Amid criticism from West, Sri Lanka turns to less picky donors

Sri Lanka has hailed Iranian President Mahmoud Ahmadinejad's visit here Monday as an important step in cementing closer ties between the two nations.

But the trip also highlighted Sri Lanka's slow turn away from the West, which has expressed increasing concerns about Colombo's human rights record and its embrace of donors less critical of its escalating war against ethnic Tamil Tigers.

"In Asia, we don't go around preaching to our neighbors and our friends," said Sri Lanka's foreign secretary, Palitha Kohona. "This public naming and shaming process that seems to have become so popular in the West is really not so accepted here."

As if to drive home the point, the capital city of Colombo was plastered Sunday with posters showing smiling photos of Ahmadinejad and Sri Lankan President Mahinda Rajapaksa over the slogans: "The Friendly Path to Progress" and "Traditional Asian Solidarity."

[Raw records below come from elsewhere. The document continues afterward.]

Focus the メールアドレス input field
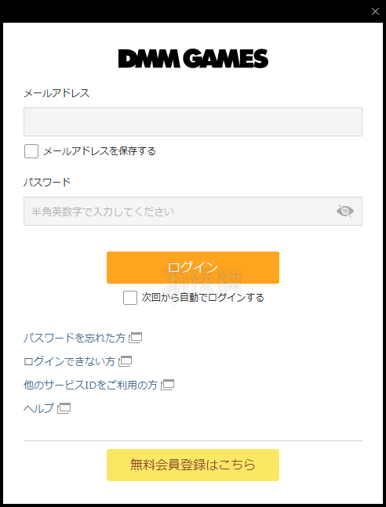The image size is (386, 507). [x=193, y=122]

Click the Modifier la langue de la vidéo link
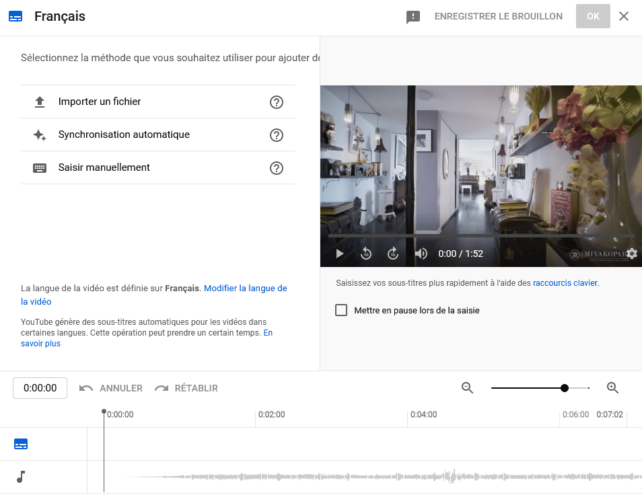pyautogui.click(x=246, y=288)
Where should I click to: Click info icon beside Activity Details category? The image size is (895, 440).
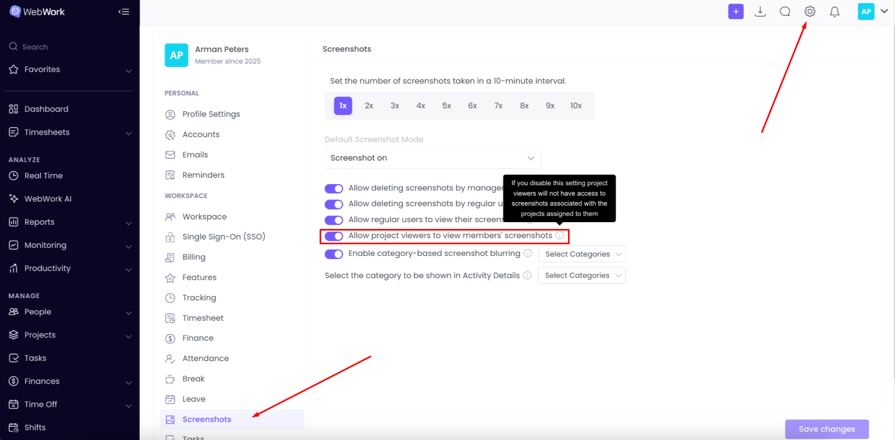pos(527,275)
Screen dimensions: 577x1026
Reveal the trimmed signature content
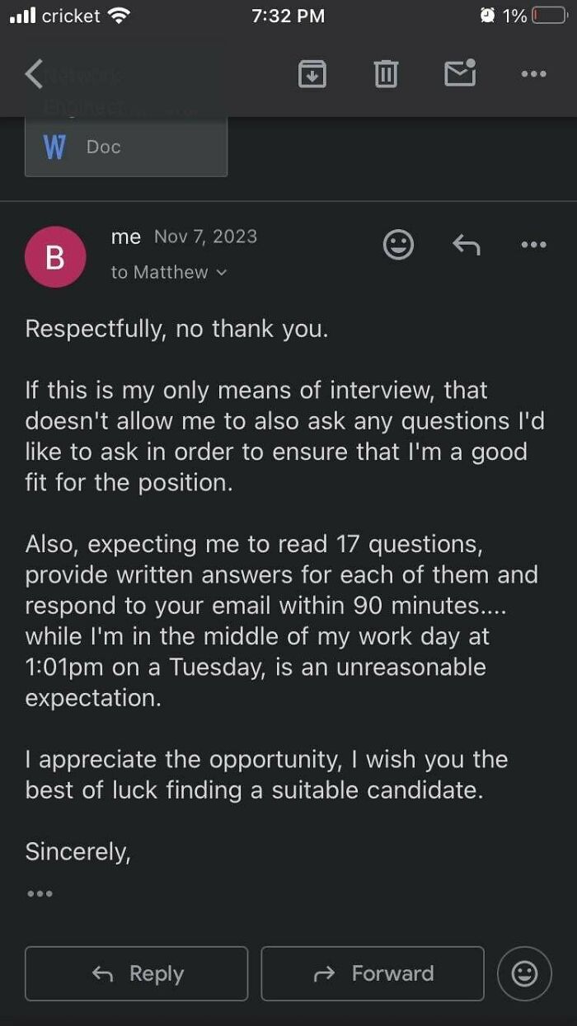point(37,892)
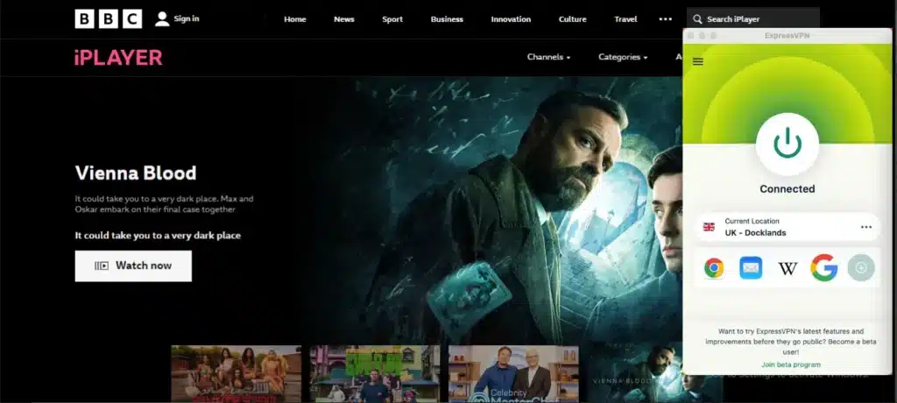Click Sign in to BBC account
Screen dimensions: 897x403
[x=177, y=18]
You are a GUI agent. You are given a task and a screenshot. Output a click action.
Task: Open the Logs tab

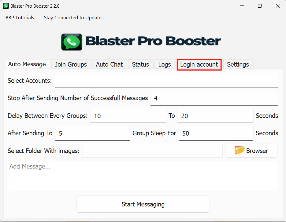(165, 64)
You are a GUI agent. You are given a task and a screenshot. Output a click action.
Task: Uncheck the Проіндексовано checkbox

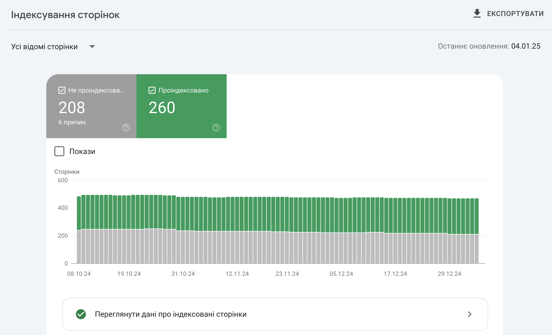(x=152, y=90)
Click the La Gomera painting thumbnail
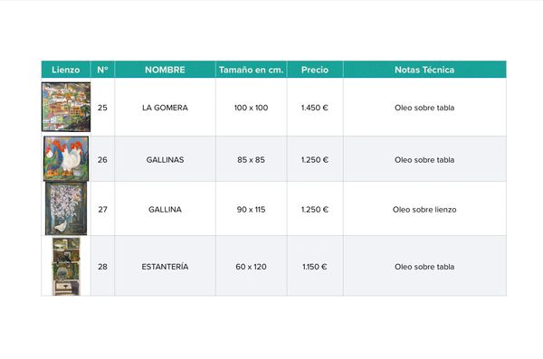The width and height of the screenshot is (543, 359). (66, 107)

In the past 18 months Rajapaksa visited China twice, dropped in on neighbors India and Pakistan and traveled to Iran in November.

During that trip, Iran pledged US$1.9 billion (€1.2 billion) in soft loans and grants to Sri Lanka to help it expand its only oil refinery, develop an irrigation and hydropower project and buy Iranian oil, Kohona said.

"It is the biggest development assistance package for Sri Lanka at the moment," he said.

It is money Sri Lanka desperately needs as it continues to wage civil war with the Tamil Tigers — a fight projected to cost US$1.5 billion (€1 billion) this year.

Ahmadinejad was expected to meet top officials and to tour several development projects during his two-day visit. It has not been announced whether he will come bearing further aid for this South Asian nation.
China is also giving about US$1 billion (€650 million) in aid for a massive new port, an arts center, a power plant and other development projects, Kohona said.

Meanwhile, Western nations have been giving far less money and much heavier criticism of Sri Lanka's conduct of the war.

A U.S. State Department report issued in March accused the government and allied militias of attacking civilians and practicing "torture, kidnapping, hostage-taking, and extortion with impunity."

A European Union delegation that visited last month said it had "very serious concerns" about reports of human rights abuses. It implied that if the situation did not improve, Sri Lankan exports could lose a lucrative tariff exemption.

Some Western nations and United Nations officials have also called for a U.N. human rights monitoring mission to be sent here. The government has rejected the idea as a breach of its sovereignty.

Kohona brushed off much of the criticism, saying the government had made improvements but was also in the middle of a war.

"I think it's a little unfair to beat up on a small democracy that is struggling to fight back a bitter and brutal terrorist organization," he said.

Sri Lanka's increasingly close ties with less traditional donor nations are allowing it to resist the Western pressure on its rights record, analysts say.

"It is sending a message to the international community ... that the government does have other options to keep its development policies kicking along, and those options come from its new allies," said Paikiasothy Saravanamuttu, executive director of the Center for Policy Alternatives, a Colombo-based think tank.

But he warned that while Sri Lanka has always had good relations with Iran and China, it could be taking a risk by too closely embracing countries with shaky reputations of their own in the West, which remains Sri Lanka's most crucial trading partner.

"That is also the danger here that a small country trying to play big politics could end up as the big loser," Saravanamuttu said.

Sri Lanka exported more than US$2 billion (€1.3 billion) worth of goods to the United States last year and US$1.7 billion (€1.1 billion) worth of goods to the European Union in 2006. Sri Lanka also relies on loans from international financial institutions and the sale of bonds, which also require good relations with the West, Saravanamuttu said.

Kohona said Sri Lanka had no intention of shunning the U.S. and Europe.
"Aid from the West is appreciated. Our relationships are valued and we would like to continue those relationships," he said. "Our goal is to maintain and strengthen relations with everybody."